Your assignment — If any record holds an image, omit the image and print the rest exactly.

::: Data to use :::

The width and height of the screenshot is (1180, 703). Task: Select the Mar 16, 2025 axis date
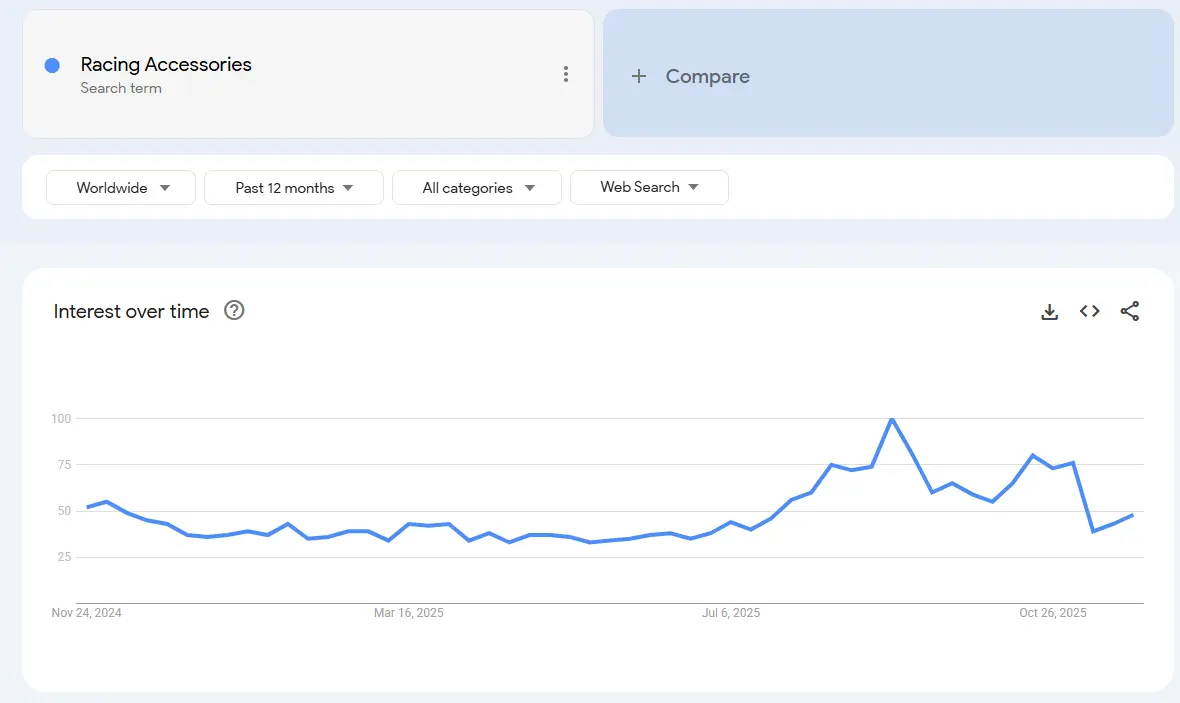[x=409, y=612]
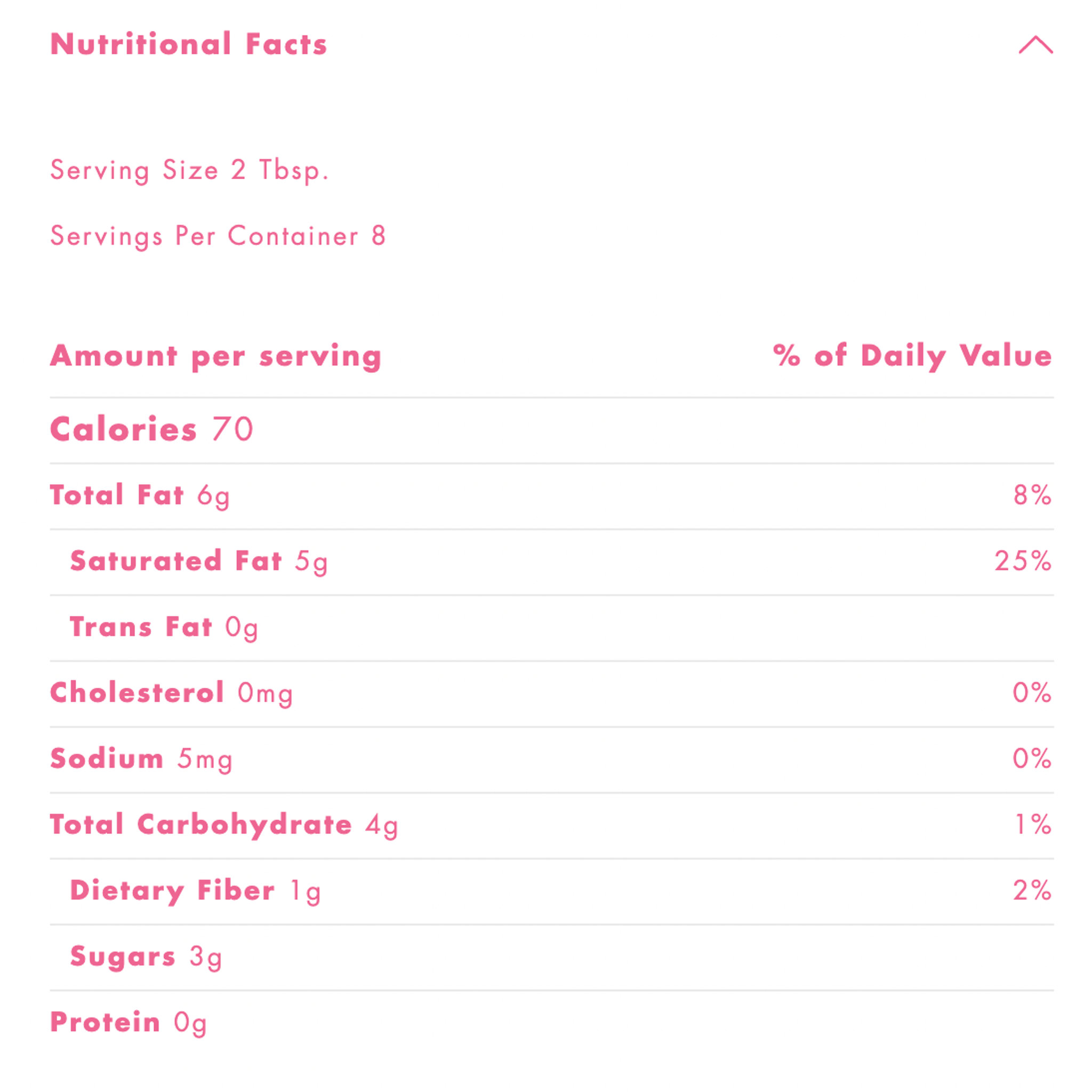The image size is (1092, 1092).
Task: Collapse the Nutritional Facts chevron arrow
Action: click(x=1035, y=45)
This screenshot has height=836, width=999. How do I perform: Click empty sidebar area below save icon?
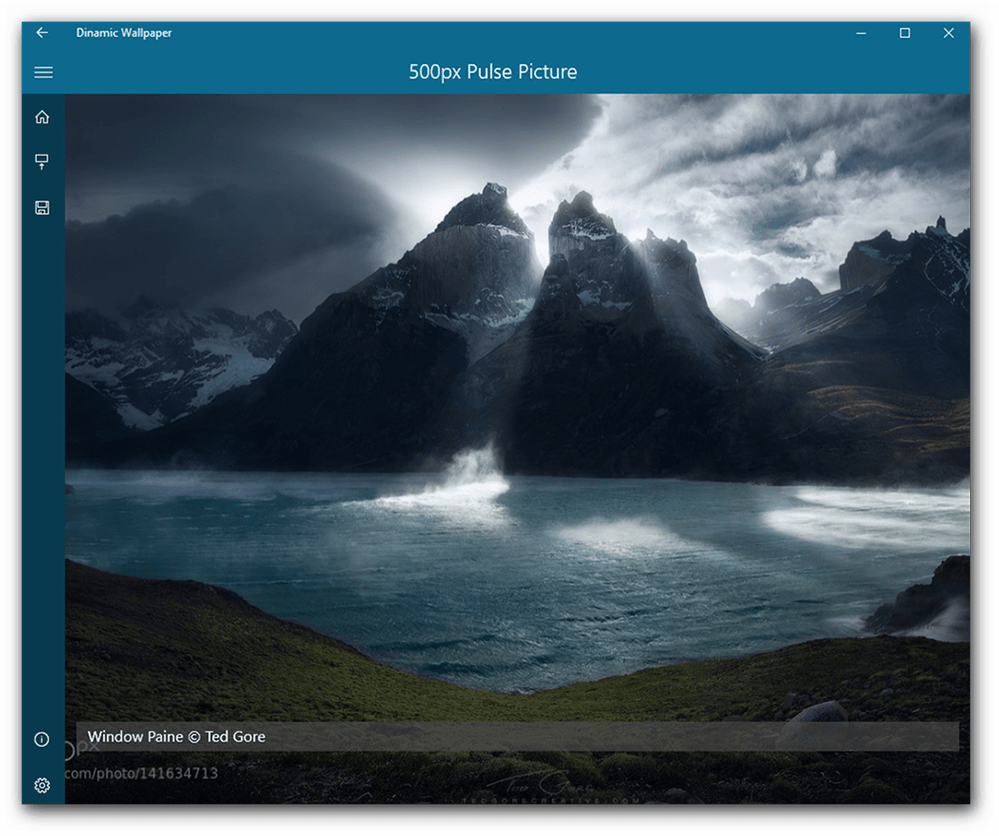42,450
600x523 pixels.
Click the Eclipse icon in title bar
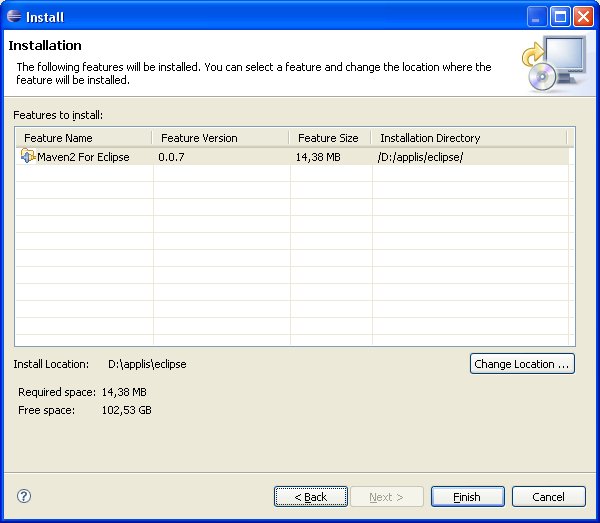pos(13,17)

:::

Expected answer —
The width and height of the screenshot is (1180, 703). Task: Select the Mar 16, 2025 axis date
[x=409, y=612]
The image size is (1092, 1092).
Task: Collapse the Nutritional Facts chevron arrow
Action: click(x=1035, y=45)
This screenshot has height=836, width=999. How do I perform: Click empty sidebar area below save icon?
42,450
600x523 pixels.
Click the Eclipse icon in title bar
pos(13,17)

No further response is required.